◆ What is required ◆
Lay out the records as a Markdown table with the columns Row and Line, starting at the line that contains "You are a GUI" and ending after the line that contains "point(535,514)". Skip blank lines and leave the pictures out.

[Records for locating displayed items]
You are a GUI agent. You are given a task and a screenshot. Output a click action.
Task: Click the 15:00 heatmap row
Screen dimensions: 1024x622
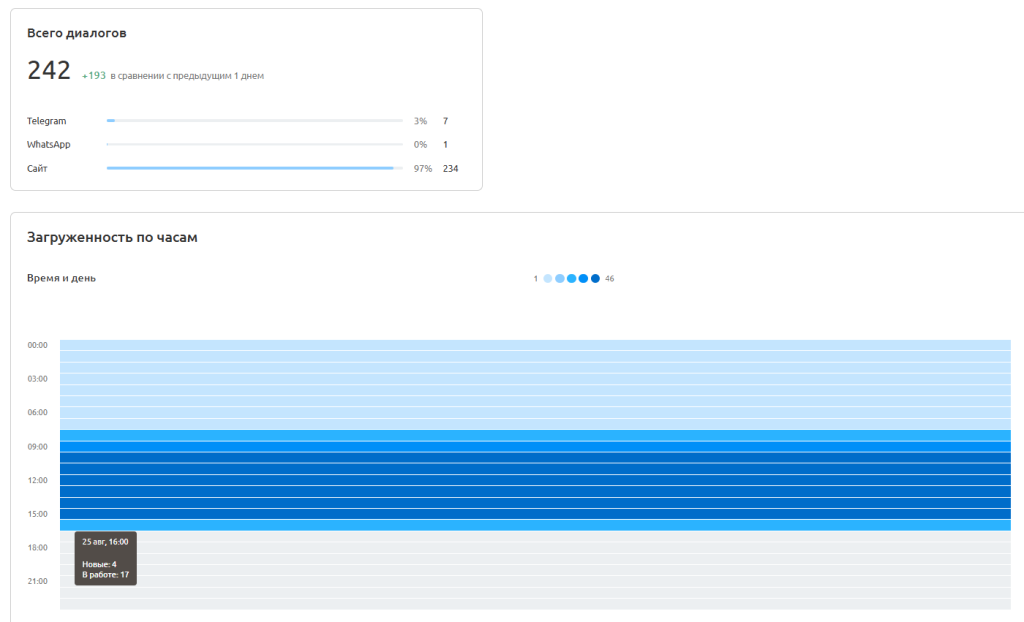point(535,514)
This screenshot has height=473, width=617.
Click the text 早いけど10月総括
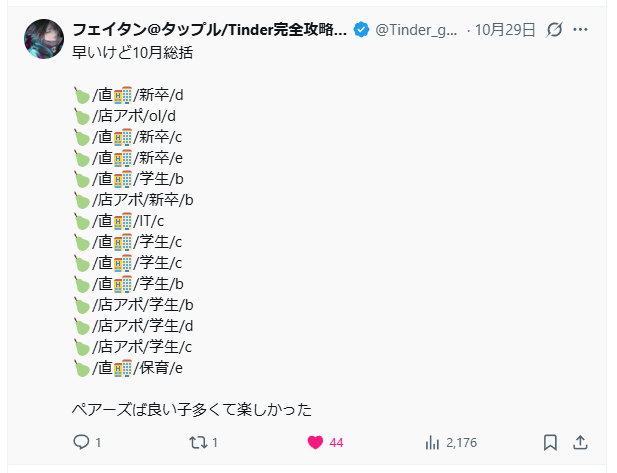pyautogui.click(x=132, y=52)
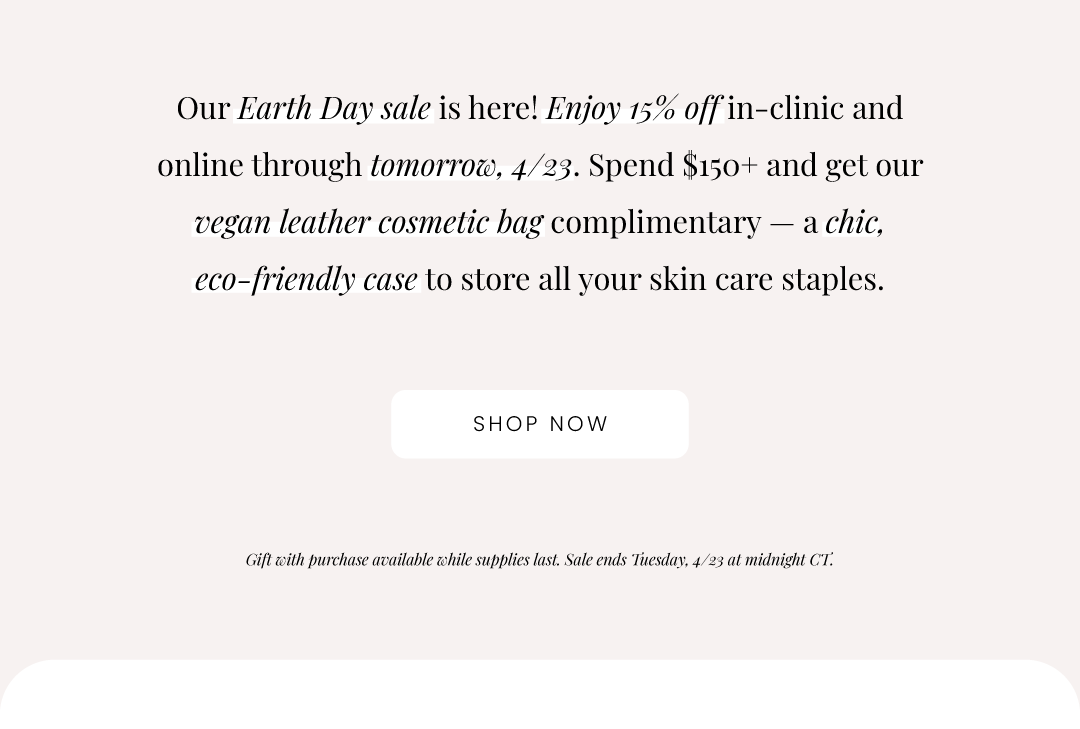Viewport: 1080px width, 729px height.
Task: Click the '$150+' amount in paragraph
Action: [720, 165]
...
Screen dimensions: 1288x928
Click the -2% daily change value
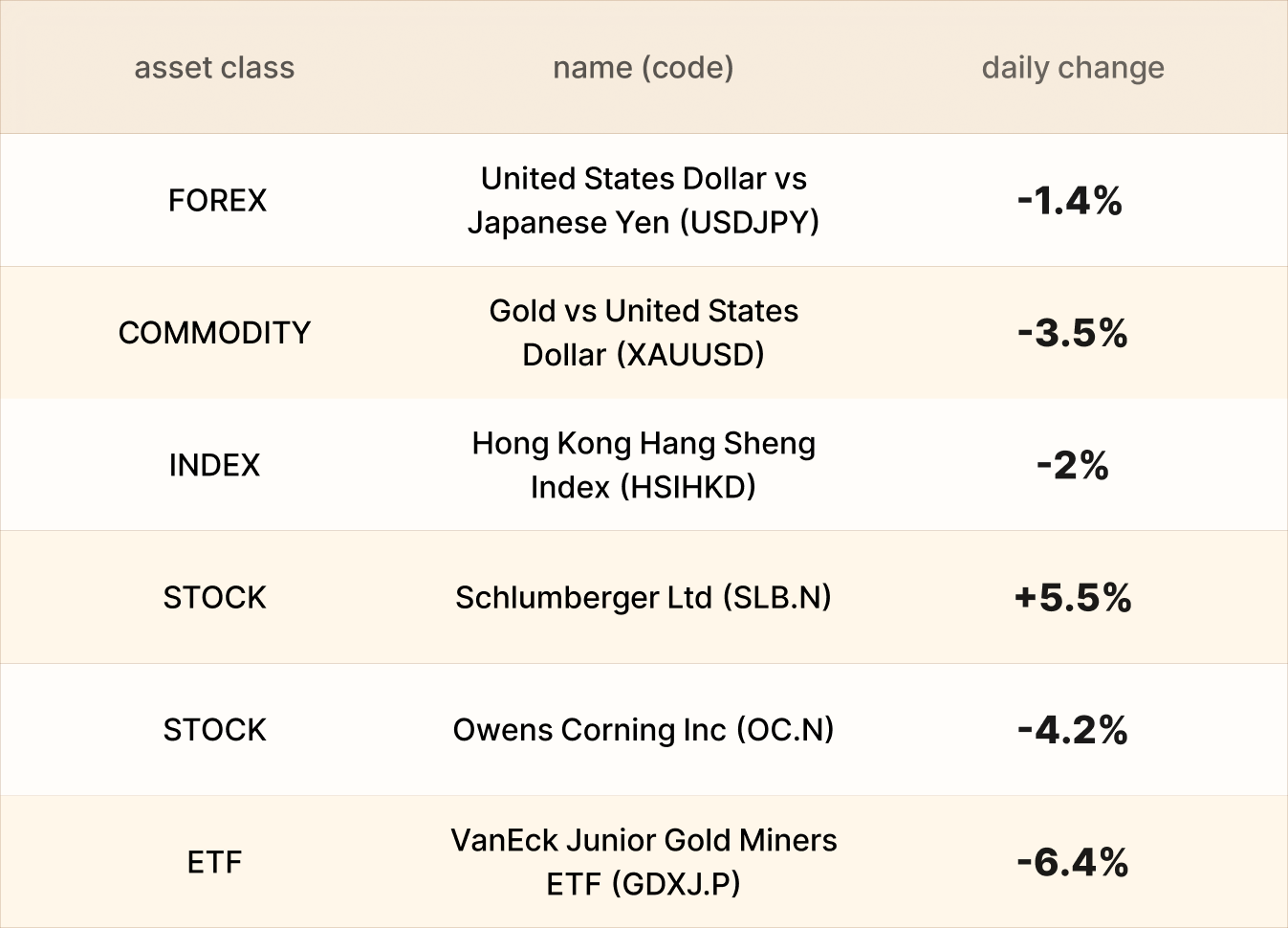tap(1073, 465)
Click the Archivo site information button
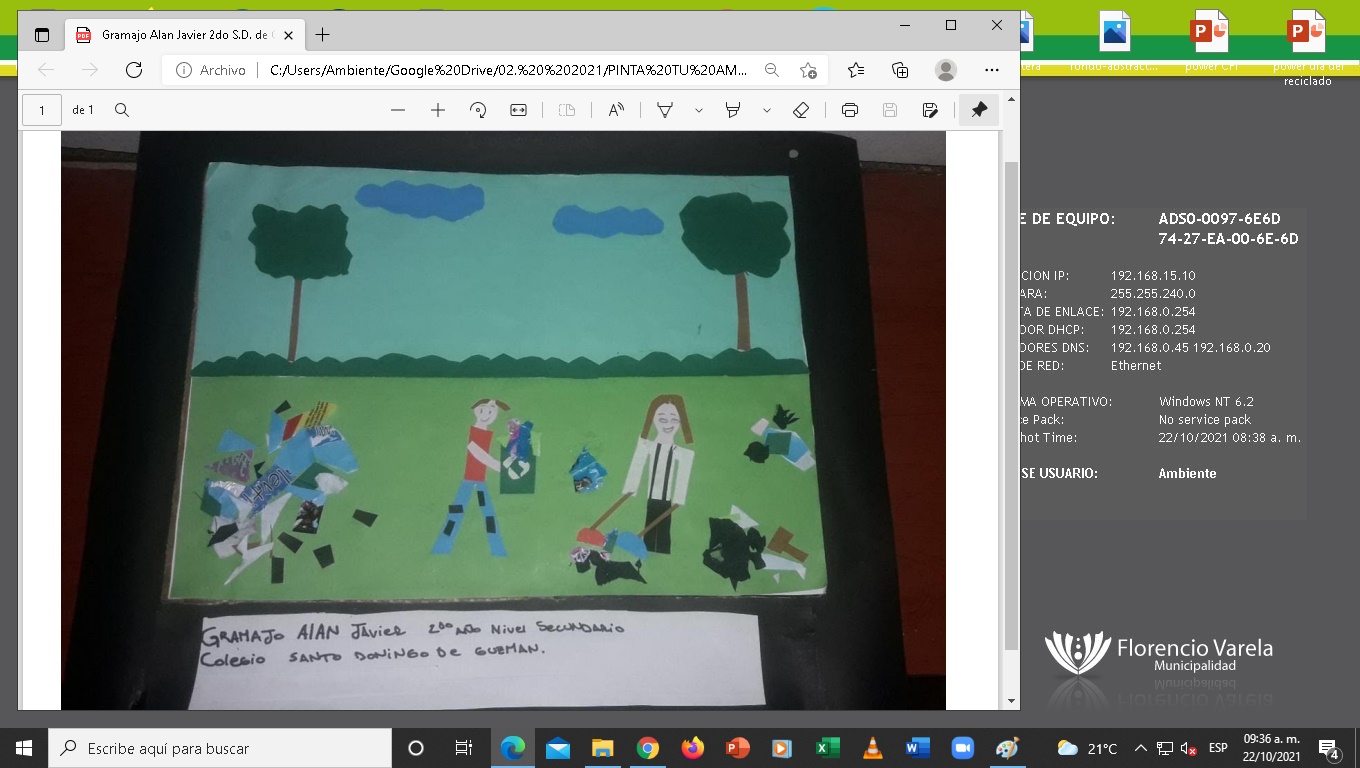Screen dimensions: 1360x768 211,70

◆ Answer in full ◆
| Row | Line |
|---|---|
| 1 | You are a GUI agent. You are given a task and a screenshot. Output a click action. |
| 2 | Task: Click the 15:00 heatmap row |
| 3 | Screen dimensions: 1024x622 |
| 4 | point(535,514) |